START SOURCE INFORMATION
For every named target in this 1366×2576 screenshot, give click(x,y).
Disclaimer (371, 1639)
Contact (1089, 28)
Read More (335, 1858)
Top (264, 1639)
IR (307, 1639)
END SOURCE INFORMATION
START SOURCE INFORMATION
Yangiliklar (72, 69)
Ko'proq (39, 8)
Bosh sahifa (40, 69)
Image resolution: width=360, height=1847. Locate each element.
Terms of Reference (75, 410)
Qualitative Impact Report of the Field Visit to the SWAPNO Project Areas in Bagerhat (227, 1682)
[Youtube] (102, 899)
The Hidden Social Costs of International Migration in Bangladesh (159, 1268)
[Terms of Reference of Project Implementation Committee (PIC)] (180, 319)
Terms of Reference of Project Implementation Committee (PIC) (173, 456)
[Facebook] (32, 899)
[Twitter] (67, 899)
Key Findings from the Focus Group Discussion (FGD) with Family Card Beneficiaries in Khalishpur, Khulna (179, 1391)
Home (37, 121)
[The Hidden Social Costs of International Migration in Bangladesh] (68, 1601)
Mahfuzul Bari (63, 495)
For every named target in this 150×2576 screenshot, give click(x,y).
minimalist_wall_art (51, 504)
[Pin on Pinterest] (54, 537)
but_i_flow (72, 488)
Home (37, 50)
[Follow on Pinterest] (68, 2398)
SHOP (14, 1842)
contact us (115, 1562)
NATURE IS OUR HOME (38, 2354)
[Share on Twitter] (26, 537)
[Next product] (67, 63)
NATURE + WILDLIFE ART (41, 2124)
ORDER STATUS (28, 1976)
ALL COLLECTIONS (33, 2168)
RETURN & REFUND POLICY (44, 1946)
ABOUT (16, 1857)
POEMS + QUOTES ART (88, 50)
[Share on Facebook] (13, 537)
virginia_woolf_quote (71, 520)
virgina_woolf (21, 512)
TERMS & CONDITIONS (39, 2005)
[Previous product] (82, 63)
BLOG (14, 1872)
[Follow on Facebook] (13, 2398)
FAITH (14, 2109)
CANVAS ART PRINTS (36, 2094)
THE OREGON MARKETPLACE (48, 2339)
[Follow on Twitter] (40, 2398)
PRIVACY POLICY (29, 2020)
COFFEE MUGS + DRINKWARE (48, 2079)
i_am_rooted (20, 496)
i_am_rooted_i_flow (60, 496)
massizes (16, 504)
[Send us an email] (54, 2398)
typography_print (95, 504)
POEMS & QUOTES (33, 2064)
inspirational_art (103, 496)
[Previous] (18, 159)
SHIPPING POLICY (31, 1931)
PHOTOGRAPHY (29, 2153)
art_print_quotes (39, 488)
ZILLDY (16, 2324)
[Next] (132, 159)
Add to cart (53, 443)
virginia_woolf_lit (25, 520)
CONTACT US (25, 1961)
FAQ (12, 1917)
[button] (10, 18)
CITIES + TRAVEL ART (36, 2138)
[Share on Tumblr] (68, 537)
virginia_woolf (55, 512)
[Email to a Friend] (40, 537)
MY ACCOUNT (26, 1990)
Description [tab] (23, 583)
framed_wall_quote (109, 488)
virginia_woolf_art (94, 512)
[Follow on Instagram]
END SOURCE INFORMATION
* [ACTION ITEM]: Give back exactly the lines above starting at the line where "For every named target in this 1366×2576" appears and ending at the line where "IR (307, 1639)" appears, both included, with no other lines.

* [WRITTEN REPLY]:
For every named target in this 1366×2576 screenshot, give click(x,y).
Disclaimer (371, 1639)
Contact (1089, 28)
Read More (335, 1858)
Top (264, 1639)
IR (307, 1639)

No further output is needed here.